Aim: Set out every line of the items below as a numbered list, omitting blank lines. Leave the pictures out of your answer.

Supplied data:
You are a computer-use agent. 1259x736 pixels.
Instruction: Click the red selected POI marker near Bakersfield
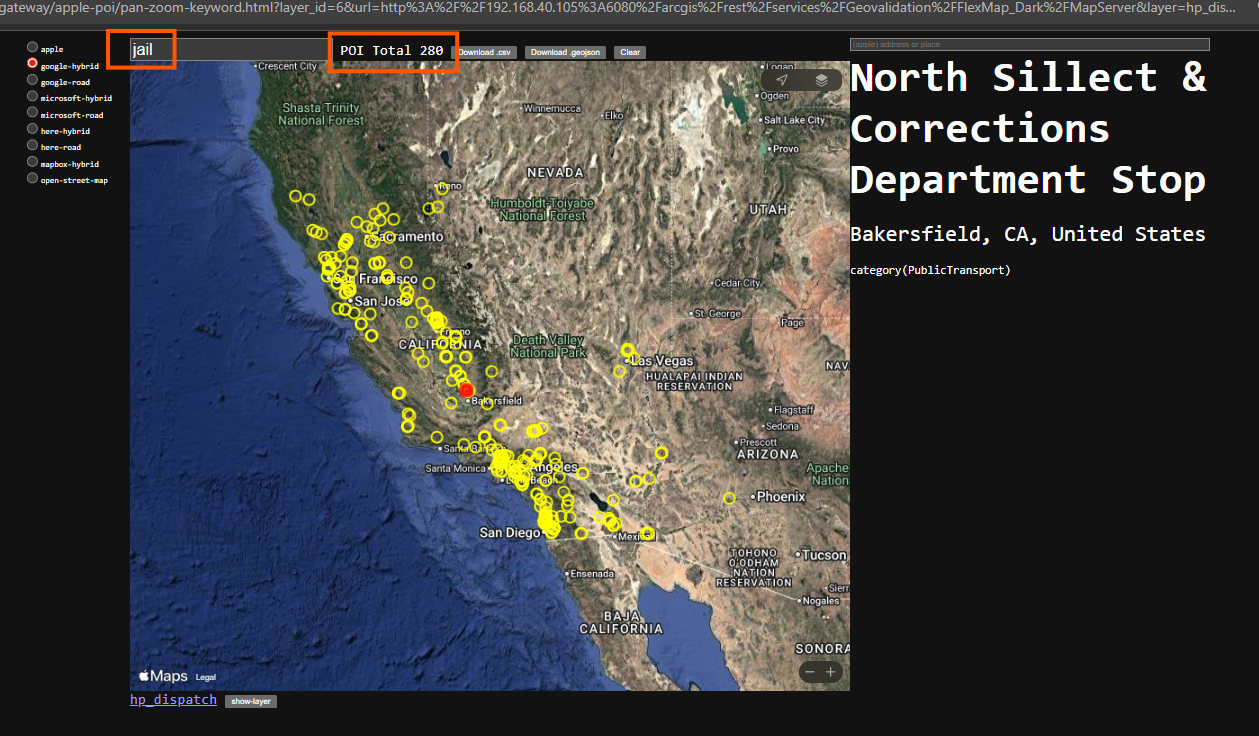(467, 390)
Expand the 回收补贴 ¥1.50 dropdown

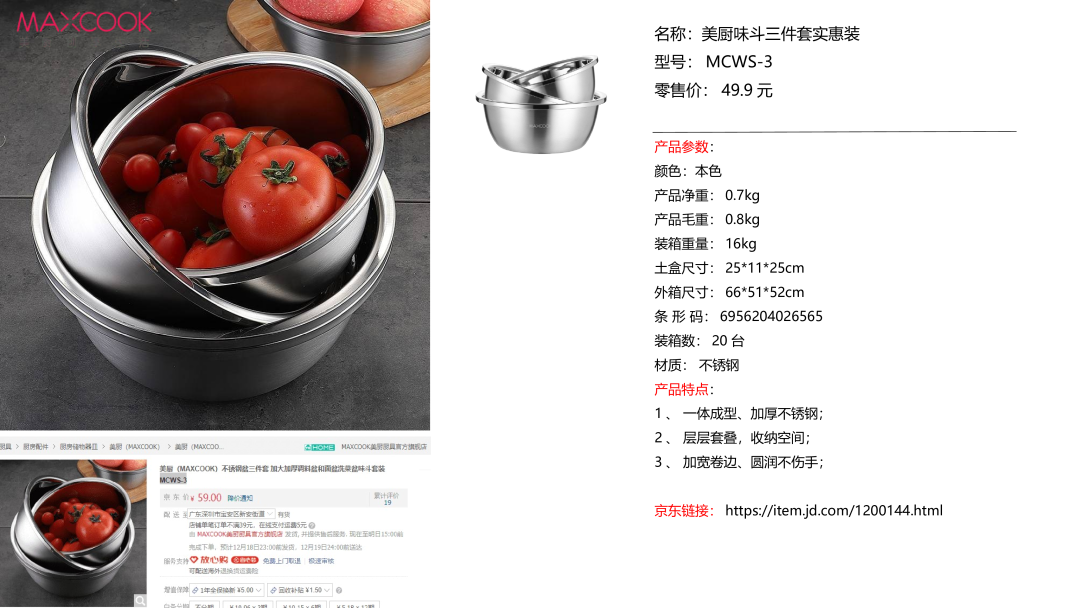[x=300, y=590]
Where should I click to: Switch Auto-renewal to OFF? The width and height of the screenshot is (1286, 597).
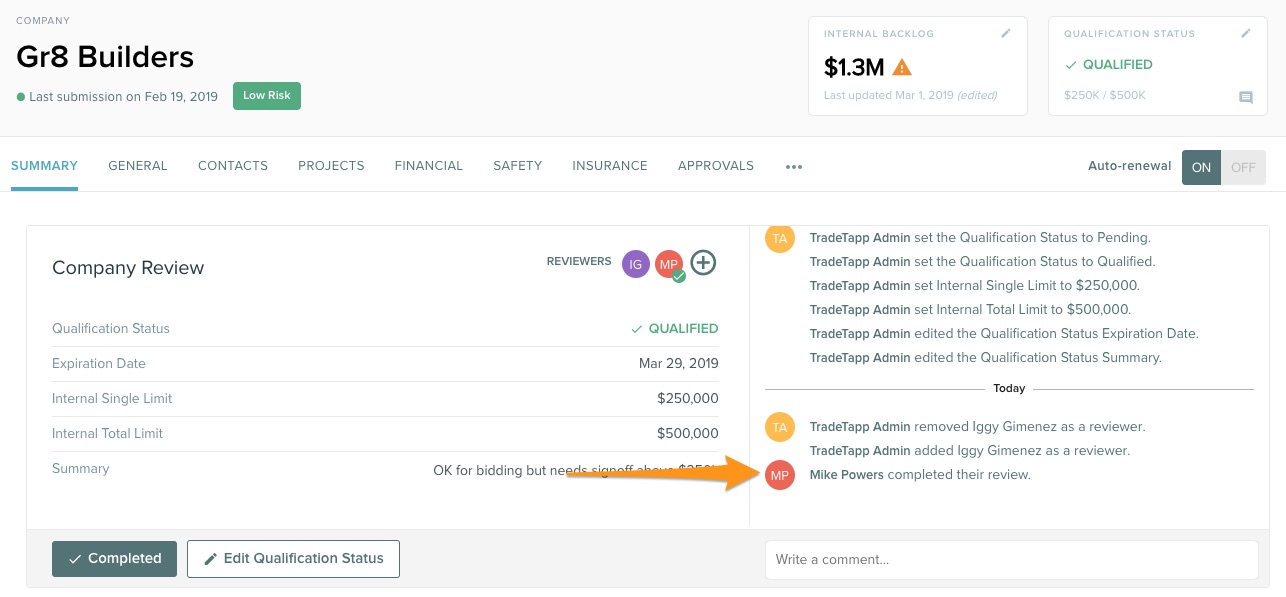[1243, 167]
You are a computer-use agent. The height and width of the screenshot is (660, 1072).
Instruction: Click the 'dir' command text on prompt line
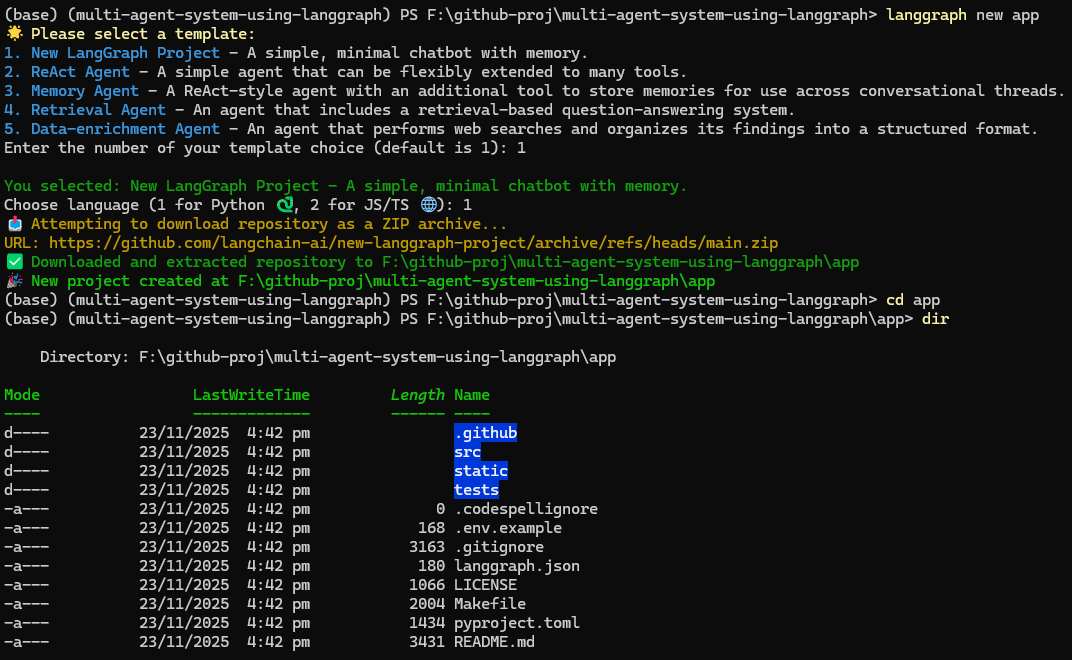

Task output:
1. You are a computer-use agent. 1259x736 pixels.
2. Instruction: Click the red selected POI marker near Bakersfield
3. (467, 390)
4. Expand the 回收补贴 ¥1.50 dropdown
5. [x=300, y=590]
6. Where should I click to: Switch Auto-renewal to OFF? The width and height of the screenshot is (1286, 597).
7. [1243, 167]
8. You are a computer-use agent. The height and width of the screenshot is (660, 1072).
9. Instruction: Click the 'dir' command text on prompt line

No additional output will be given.